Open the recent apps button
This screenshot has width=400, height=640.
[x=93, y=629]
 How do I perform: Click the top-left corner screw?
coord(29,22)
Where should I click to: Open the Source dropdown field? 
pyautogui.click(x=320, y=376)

--

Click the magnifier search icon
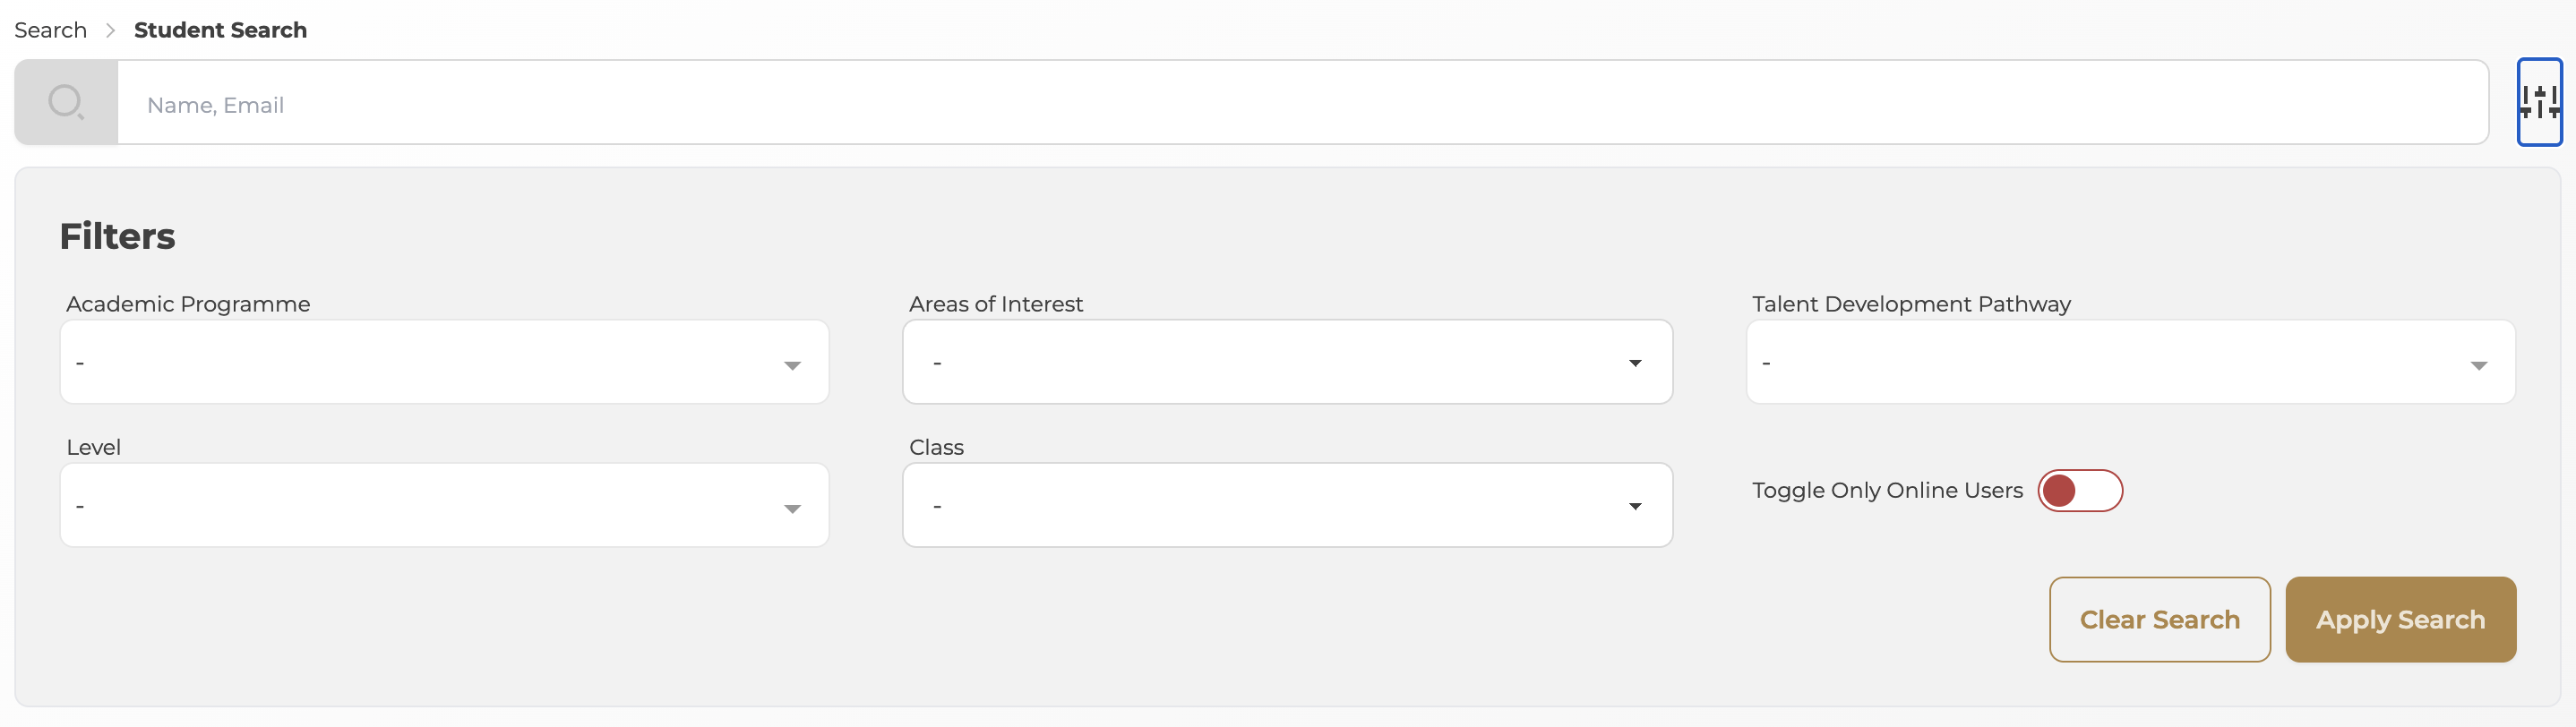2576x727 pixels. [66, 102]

§ **Exercise directions**:
Duplicate the lines from the one containing "Open the recent apps button" through the one containing "pyautogui.click(x=320, y=376)", reproducing each line unchanged.

§ **Task answer**:
Open the recent apps button
This screenshot has width=400, height=640.
[x=93, y=629]
 How do I perform: Click the top-left corner screw?
coord(29,22)
Where should I click to: Open the Source dropdown field? 
pyautogui.click(x=320, y=376)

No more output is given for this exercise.